Many larger, state-backed builders have continued to secure a steady volume of orders, supported by domestic, state-backed owners. Meanwhile, the share of contracting at independent yards has dropped sharply, with many of these builders facing difficulties due to a lack of new orders.
Shipyards in China are segmented in Clarksons Research data into a number of ‘administration types’ according to ownership. ‘State-backed’ builders include the yards owned by shipbuilding groups CSSC and CSIC, as well as national government yards controlled by state-owned groups such as COSCO Shipping.
Other yards can be categorised as independent, foreign owned (FO), joint venture (JV) or local government. The share of contracting accounted for by ‘state-backed’ yards in China fell significantly from 73% in 2001 to 27% in 2009, in CGT terms.

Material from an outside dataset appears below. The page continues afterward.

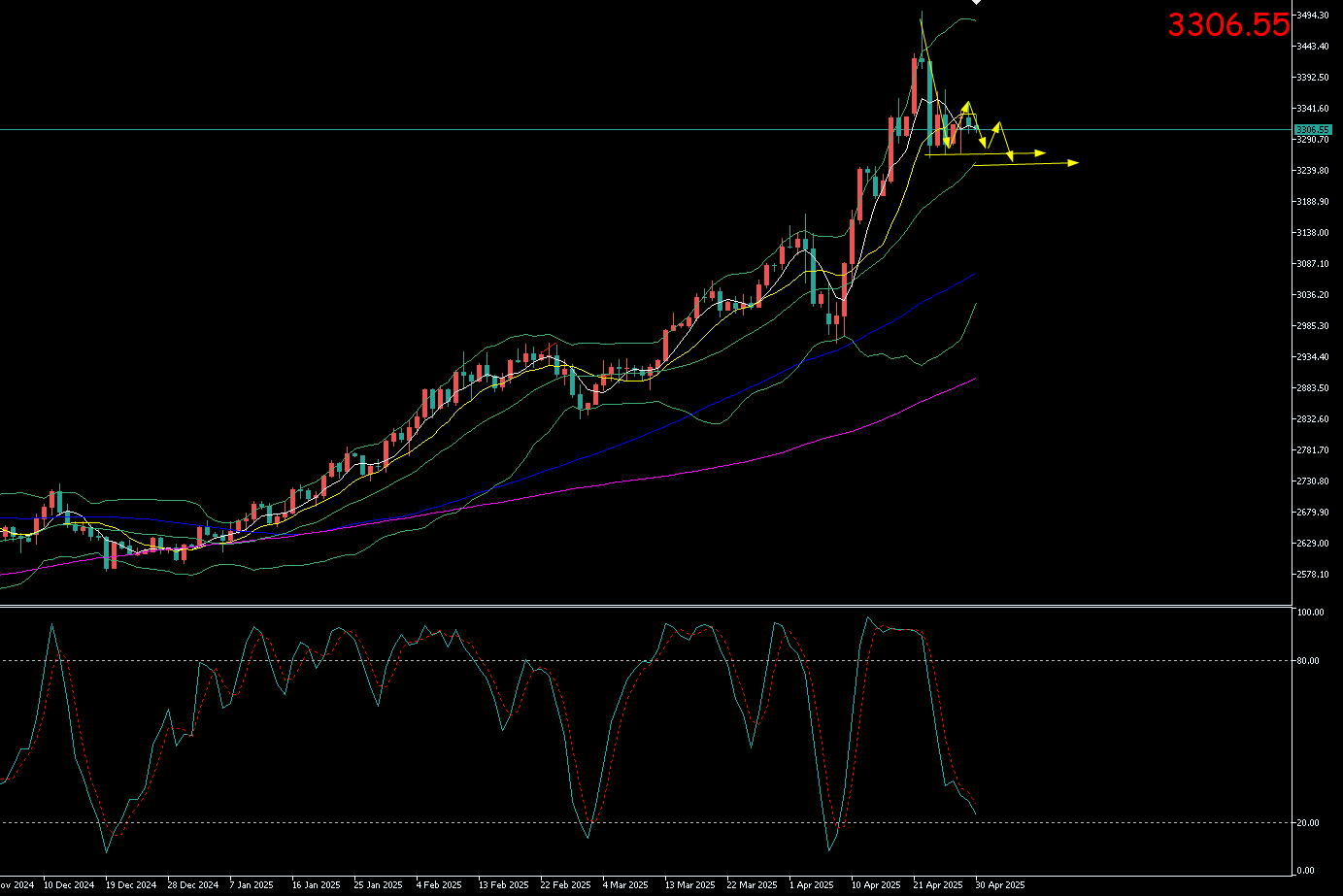This screenshot has width=1343, height=896.
Task: Select the current price tag 3306.55 on axis
Action: [x=1311, y=129]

Privately owned builders expanded rapidly in this period to take the majority of orders, encouraged by a state-led drive to expand shipbuilding.
However, this trend has been reversed since 2010, with many independent yards now facing difficulties due to the decline in bulker ordering. State owners have supported the shipbuilding industry primarily through ordering at ‘state-backed’ yards, which took 59% of total orders at Chinese yards in 2015, in CGT terms.
The government’s ‘White List’, which includes most CSSC and CSIC yards, has also broadly benefited state builders.
Having fallen during the shipbuilding boom, the proportion of orders placed at ‘state-backed’ yards in China has risen sharply since 2010, with Chinese state owners providing significant support. With contracting activity weak and many independent yards facing difficulties, it appears likely that this trend will continue.